Fear Based Parenting – A Scary Trend

    I recently drove past a church’s sign that said, “Are your goals about your hopes or your fears?” What a great question, especially for parents. Our words and our reactions to our children become how they think of themselves. Our fears become their insecurities… and today’s parents are full of fear. I speak to parents all the time in my role as a school director and on the road when I am hired to speak about parenting. Their fears worry me because I also work with many children and teens who suffer from anxiety, depression and/or self-destructive behaviors.

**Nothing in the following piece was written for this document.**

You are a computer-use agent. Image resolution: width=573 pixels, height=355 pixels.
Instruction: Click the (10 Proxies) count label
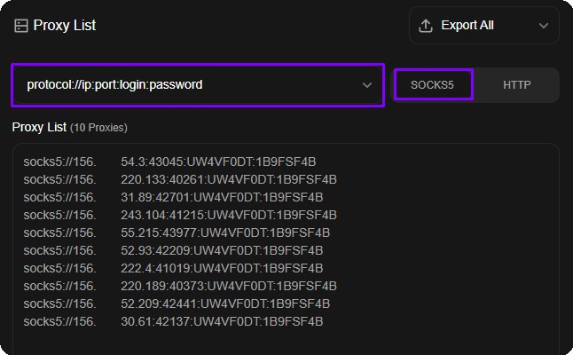(x=98, y=128)
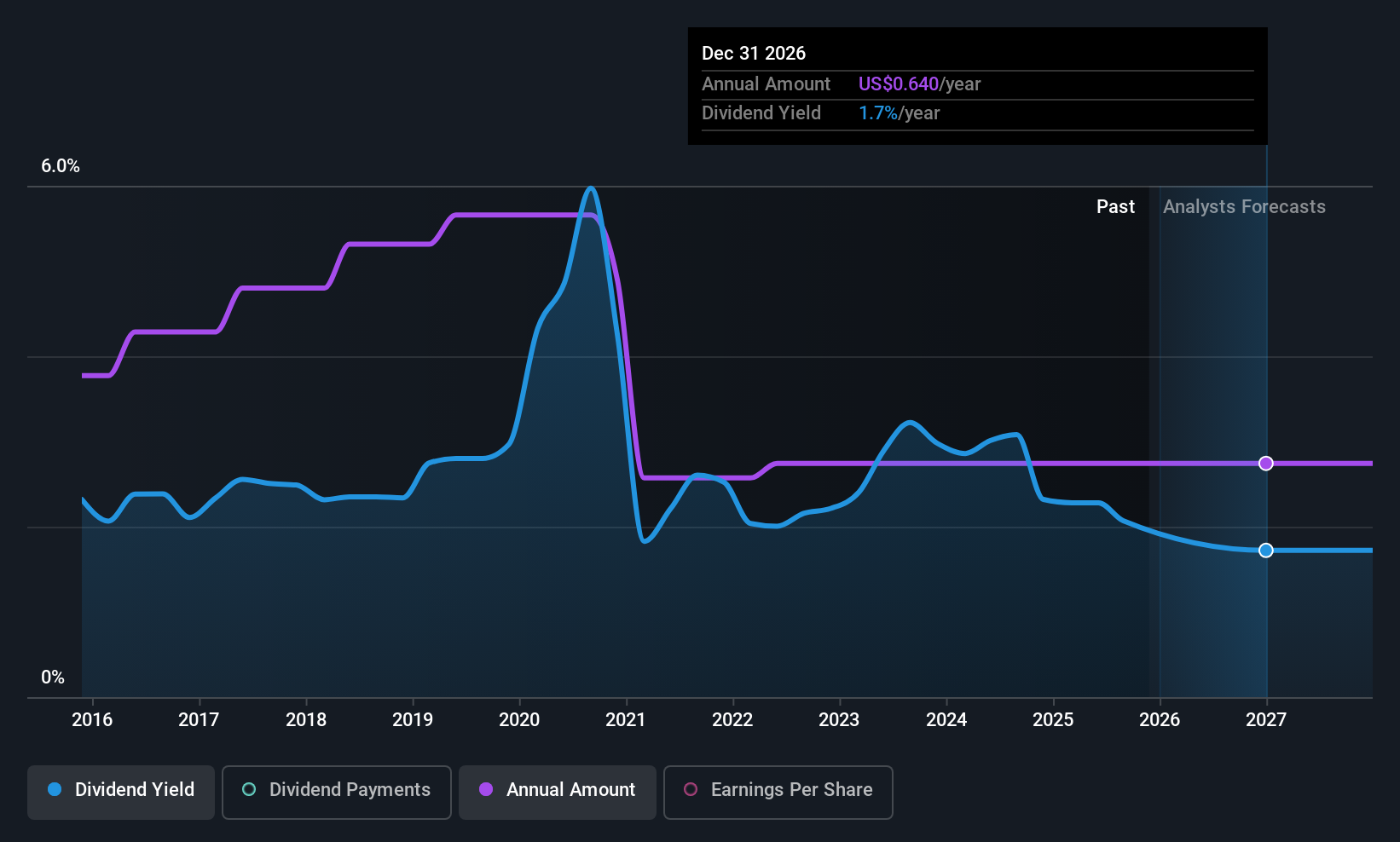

    Parents need to think about from where their parenting is rooted. Is it rooted in hope and acceptance? Is it rooted in fear and insecurity? Parenting goals need to be based on the reality of your child’s development and abilities with an eye on what really matters for the future. When we hold our children for the first time, we dream of them having a happy and healthy life. A happy and healthy life includes following their dreams and not ours. It means having a life filled with personal fulfillment. It needs to be based in self-acceptance. Somehow, along the way, this vision gets muddled with worry about being in the gifted & talented class or with fear that being identified in need of special services will harm the child. It gets lost in concerns for being the best in a dance class or making the elite sports team. It becomes about comparing their class assignments with the neighbor who has just 1 more advanced placement class. Dreams for their happiness become too much about parents and not enough about the children.

    Ask yourself, “Who do I want my children to be and what do I want them to value?” If you want them to value your culture, then you must lead a life that immerses your family in that culture. If you want them to be happy, they need to know that happiness is not about competition. It is about self-acceptance. They cannot accept themselves if you do not accept them – if you are pushing them to be who they are not.

    Every child develops at his/her own rate. Every child has strengths and weaknesses. We know that about ourselves but, too often, fear it in our children. Children are always doing their best. When they don’t seem to be applying themselves, there is a reason. When they struggle with a subject, they simply need help, encouragement and the knowledge that being the best at everything isn’t reality. They need to see confidence in their parent’s eyes and not fear or disappointment. They need parents to provide them with the real tools for a happy life – confidence, peace of mind and self-acceptance.